How to handle syntax coloring with similar start & end strings

classic Classic list List threaded Threaded
2 messages Options
Reply | Threaded
Open this post in threaded view
|

How to handle syntax coloring with similar start & end strings

Dave Roberts
To the syntax guru's,

I've come up with a syntax file that colors a modified subset of VST
text. I'm only showing the bold and italic stuff here because that's
where the question is but the full (much longer) version handles all
combinations of bold, italic, and underlined within each other.

I can only figure out how to do it, however, if the starts and ends are
separated (as shown in the following examples)

*This is italic only text*
**This is bold only text**
***This is bold/italic text***
*This is **bold text** within italic text*
**This is *italic text* within bold text**

This snippet handles the above:
------------------
syn region vstBold                  start='\%(^\|[^*]\)\zs\*\{2}[^* \t]'
end='[^* \t]\@<=\*\{2}\ze\%($\|[^*]\)' contains=vstBold_Italic
syn region vstBold_Italic contained start='\%(^\|[^*]\)\zs\*\{1}[^* \t]'
end='[^* \t]\@<=\*\{1}\ze\%($\|[^*]\)'

syn region vstItalic                start='\%(^\|[^*]\)\zs\*\{1}[^* \t]'
end='[^* \t]\@<=\*\{1}\ze\%($\|[^*]\)' contains=vstItalic_Bold
syn region vstItalic_Bold contained start='\%(^\|[^*]\)\zs\*\{2}[^* \t]'
end='[^* \t]\@<=\*\{2}\ze\%($\|[^*]\)'

syn region vstBoldItalic            start='\%(^\|[^*]\)\zs\*\{3}[^* \t]'
end='[^* \t]\@<=\*\{3}\ze\%($\|[^*]\)'

hi link   vstBold_Italic vstBoldItalic
hi link   vstItalic_Bold vstBoldItalic

hi def    vstBold        term=bold        cterm=bold        gui=bold
hi def    vstBoldItalic  term=bold,italic cterm=bold,italic gui=bold,italic
hi def    vstItalic      term=italic      cterm=italic      gui=italic
------------------

My problem is how to handle the following:

***This starts as bold/italic** then italic only*
***This starts as bold/italic* then bold only**
*This starts italic **Then goes bold/italic***
**This starts bold *Then goes bold/italic***

If I don't explicitly disallow '*' before or after the '*' or '**' then
the following:

**This is supposed to be bold only**

becomes bold/italic because it matches both *something*, and **something**

So... How do you do this?

(Records for finding displayed items)
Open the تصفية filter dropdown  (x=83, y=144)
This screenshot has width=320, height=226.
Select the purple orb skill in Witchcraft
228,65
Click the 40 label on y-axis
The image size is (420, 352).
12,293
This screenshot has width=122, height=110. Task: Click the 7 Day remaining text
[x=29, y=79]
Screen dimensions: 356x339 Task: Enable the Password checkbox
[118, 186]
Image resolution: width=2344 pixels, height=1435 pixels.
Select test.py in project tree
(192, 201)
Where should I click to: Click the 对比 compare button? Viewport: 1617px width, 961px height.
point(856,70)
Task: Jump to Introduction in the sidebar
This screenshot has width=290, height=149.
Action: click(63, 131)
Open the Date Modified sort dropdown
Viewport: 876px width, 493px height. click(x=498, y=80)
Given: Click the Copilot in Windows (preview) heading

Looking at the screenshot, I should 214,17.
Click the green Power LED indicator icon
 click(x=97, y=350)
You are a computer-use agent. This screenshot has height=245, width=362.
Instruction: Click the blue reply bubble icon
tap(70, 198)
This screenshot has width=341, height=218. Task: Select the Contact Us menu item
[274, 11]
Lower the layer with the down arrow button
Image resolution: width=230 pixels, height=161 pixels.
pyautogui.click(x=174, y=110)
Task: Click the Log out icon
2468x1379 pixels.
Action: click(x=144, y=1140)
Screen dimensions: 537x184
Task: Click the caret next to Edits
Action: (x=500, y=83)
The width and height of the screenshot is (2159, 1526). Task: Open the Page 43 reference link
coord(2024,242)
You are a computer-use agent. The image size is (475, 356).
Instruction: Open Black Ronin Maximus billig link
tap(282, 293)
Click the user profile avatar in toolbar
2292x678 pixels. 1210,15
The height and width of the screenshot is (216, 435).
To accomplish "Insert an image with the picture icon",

Work to do:
Reproduce the post on syntax coloring word for word, everything from "Dave Roberts" down to "the following examples)".

Problem solution:
Dave Roberts
To the syntax guru's,

I've come up with a syntax file that colors a modified subset of VST
text. I'm only showing the bold and italic stuff here because that's
where the question is but the full (much longer) version handles all
combinations of bold, italic, and underlined within each other.

I can only figure out how to do it, however, if the starts and ends are
separated (as shown in the following examples)